Anwar Phillips

No. 24
- Position: Cornerback

Personal information
- Born: October 25, 1982 (age 43) St. Petersburg, Florida, U.S.
- Listed height: 6 ft 1 in (1.85 m)
- Listed weight: 185 lb (84 kg)

Career information
- College: Penn State
- NFL draft: 2006: undrafted

Career history
- New Orleans Saints (2006–2008)*; Baltimore Ravens (2008);
- * Offseason and/or practice squad member only
- Stats at Pro Football Reference

= Anwar Phillips =

American football player (born 1982)

Anwar M.S. Phillips (born October 25, 1982) is an American former professional football player who was a cornerback in the National Football League (NFL). He played college football for the Penn State Nittany Lions and was signed by the New Orleans Saints as an undrafted free agent in 2006. Phillips has also played for the Baltimore Ravens.

==Early life==
Phillips attended Northwest High School in Germantown, Maryland. He was named to The Washington Post' All-League squad as a wide receiver in 2000 and 2001.

==College career==
Phillips was a two-year starter and was an All-Big Ten selection at Penn State University.
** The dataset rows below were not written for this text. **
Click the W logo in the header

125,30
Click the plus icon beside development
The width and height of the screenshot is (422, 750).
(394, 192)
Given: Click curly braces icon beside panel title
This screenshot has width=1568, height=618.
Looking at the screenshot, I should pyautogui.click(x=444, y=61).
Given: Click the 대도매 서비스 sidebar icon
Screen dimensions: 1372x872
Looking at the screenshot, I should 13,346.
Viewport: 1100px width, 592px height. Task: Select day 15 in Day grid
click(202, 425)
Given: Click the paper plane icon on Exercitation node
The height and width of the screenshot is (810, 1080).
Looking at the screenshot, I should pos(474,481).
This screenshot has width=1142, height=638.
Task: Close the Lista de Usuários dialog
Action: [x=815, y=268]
He helped the Nittany Lions lead the conference in pass efficiency defense in 2005, and made 104 tackles and seven interceptions in his collegiate career. There he earned a Bachelor of Science in labor and industrial relations in December 2005.

==Professional career==

===New Orleans Saints===
Phillips signed as an undrafted free agent with the New Orleans Saints following the 2006 NFL draft. He saw playing time in 4 games during the preseason. Phillips began the season on the practice squad, but was promoted to the active roster mid-season. He was released at the end of training camp the following season.

===Baltimore Ravens===
Phillips signed as a free agent with the Baltimore Ravens on July 23, 2008. He spent the first half of the 2008 season on the practice squad before being promoted to active roster on November 1, 2008. He would play in the Ravens' week 9 win over Cleveland. Phillips was re-signed to a one-year future contract at the conclusion of the season. He was waived on June 18, 2009.